Hence, final state vector ($Q$) after *n* timesteps can be computed using linear algebra notations as below:

\begin{equation*}
Q_n = v.P^n
\end{equation*}
Note here that resulting values in the $Q_n$ matrix will represent probabilities as their sum will be equal to $1$.

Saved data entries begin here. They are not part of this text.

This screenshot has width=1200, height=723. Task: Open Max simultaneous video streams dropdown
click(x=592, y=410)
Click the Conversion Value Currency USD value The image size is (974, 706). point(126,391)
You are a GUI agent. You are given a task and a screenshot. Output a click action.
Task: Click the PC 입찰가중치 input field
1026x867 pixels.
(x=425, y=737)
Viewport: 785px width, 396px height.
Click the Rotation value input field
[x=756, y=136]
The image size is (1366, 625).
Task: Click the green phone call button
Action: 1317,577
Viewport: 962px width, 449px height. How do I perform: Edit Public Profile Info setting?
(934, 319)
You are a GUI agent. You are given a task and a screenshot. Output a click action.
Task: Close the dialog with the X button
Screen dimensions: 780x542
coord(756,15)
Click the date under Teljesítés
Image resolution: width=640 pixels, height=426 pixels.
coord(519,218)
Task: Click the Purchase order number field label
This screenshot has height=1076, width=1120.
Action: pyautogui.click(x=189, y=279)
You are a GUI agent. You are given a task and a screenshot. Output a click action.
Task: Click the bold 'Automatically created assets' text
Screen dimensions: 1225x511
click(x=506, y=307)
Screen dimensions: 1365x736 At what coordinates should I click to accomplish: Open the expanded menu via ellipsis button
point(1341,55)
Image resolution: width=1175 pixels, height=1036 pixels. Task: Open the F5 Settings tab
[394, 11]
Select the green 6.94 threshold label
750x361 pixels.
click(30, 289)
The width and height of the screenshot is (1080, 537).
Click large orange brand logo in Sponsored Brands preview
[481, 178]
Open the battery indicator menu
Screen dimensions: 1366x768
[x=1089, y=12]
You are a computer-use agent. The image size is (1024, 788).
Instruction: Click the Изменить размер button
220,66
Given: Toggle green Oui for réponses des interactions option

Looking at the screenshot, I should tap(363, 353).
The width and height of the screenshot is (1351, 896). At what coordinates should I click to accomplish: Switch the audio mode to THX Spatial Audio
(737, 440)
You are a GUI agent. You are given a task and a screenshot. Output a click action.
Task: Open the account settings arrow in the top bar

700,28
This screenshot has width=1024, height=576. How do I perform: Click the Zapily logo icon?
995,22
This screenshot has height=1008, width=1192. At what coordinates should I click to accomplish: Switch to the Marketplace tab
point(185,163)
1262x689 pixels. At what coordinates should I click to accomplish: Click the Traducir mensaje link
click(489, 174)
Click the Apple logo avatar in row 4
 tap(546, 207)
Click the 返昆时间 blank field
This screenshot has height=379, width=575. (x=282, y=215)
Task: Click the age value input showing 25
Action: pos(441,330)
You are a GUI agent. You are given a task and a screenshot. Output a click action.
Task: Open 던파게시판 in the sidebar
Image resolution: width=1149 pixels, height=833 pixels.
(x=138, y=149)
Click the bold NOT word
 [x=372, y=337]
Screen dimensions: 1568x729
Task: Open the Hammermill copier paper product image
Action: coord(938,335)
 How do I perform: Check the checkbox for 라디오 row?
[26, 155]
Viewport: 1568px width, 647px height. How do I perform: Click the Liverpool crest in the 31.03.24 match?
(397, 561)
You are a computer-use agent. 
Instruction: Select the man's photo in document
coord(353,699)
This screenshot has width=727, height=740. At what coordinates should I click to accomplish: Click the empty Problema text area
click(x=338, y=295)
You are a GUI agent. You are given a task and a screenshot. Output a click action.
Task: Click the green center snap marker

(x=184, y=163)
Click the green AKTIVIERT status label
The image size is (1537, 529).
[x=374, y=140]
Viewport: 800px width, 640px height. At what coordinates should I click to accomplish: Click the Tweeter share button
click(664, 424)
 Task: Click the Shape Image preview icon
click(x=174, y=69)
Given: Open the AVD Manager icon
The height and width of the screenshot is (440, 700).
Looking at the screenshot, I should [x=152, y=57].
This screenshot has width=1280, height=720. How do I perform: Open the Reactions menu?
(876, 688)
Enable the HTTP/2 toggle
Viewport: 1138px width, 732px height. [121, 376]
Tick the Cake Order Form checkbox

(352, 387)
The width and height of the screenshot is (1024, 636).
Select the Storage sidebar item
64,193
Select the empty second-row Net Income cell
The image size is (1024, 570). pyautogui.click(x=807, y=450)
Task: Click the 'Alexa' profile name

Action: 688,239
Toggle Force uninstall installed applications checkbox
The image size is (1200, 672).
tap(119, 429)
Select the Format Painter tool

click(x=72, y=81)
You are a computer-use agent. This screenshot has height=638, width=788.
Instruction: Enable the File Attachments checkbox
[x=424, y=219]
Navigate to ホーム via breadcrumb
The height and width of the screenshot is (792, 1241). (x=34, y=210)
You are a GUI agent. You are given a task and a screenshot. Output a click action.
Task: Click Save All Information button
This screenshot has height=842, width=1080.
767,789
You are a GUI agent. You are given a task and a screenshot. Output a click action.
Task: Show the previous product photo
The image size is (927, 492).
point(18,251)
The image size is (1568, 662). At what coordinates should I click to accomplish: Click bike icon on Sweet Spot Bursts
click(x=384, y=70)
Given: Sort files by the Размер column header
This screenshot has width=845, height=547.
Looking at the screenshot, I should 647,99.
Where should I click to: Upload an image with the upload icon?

For now, let us encode both of these matrices in *numpy* arrays to solve the problems.

In [0]:
import numpy as np

P = np.array([[0.2, 0.5, 0.2, 0.1],
              [0.3, 0.4, 0.2, 0.1],
              [0.1, 0.3, 0.4, 0.2],
              [0.1, 0.1, 0.3, 0.5]])
v = np.array([0.5, 0.3, 0.2, 0.])

### g1)

For this problem, we have:

$n = 4$

$\therefore Q_4 = v.P^4$

In [11]:
Q_4 = v@P@P@P@P
print(Q_4)

[0.18791 0.33393 0.27332 0.20484]


As we can see in the output above, the probability that exactly 3 lines are busy after 4 steps will be 0.20 or 20%.

### g2)

Again, eye-balling the output above, we observe that the highest probability after 4 steps is 0.33 or 33%, and it corresponds to exactly 1 line being busy.

# Solution h

In [51]:
# import nltk
# nltk.download('brown')
# nltk.download('punkt')

from nltk.corpus import brown
from collections import Counter
from collections import defaultdict
from nltk.util import ngrams
from nltk.tag import hmm
from nltk import word_tokenize

[nltk_data] Downloading package punkt to /root/nltk_data...
[nltk_data]   Unzipping tokenizers/punkt.zip.


In [0]:
tokens, tags = zip(*brown.tagged_words())

tagCounter = Counter(tags)
tokenCounter = Counter(tokens)
tokenTags = defaultdict(Counter)

for token, tag in brown.tagged_words():
    tokenTags[token][tag] +=1

tagTags = defaultdict(Counter)
posBigrams = list(ngrams(tags, 2))
for tag1, tag2 in posBigrams:
    tagTags[tag1][tag2] += 1

offset = 0
initialTags = Counter()
for x in brown.sents():
    initTag = tags[offset]
    initialTags[initTag] += 1
    offset += len(x)

In [52]:
trainer = hmm.HiddenMarkovModelTrainer()

tagger = trainer.train_supervised(brown.tagged_sents())

tagger.tag(word_tokenize("time flies like an arrow"))

[('time', 'NN'),
 ('flies', 'VBZ'),
 ('like', 'CS'),
 ('an', 'AT'),
 ('arrow', 'NN')]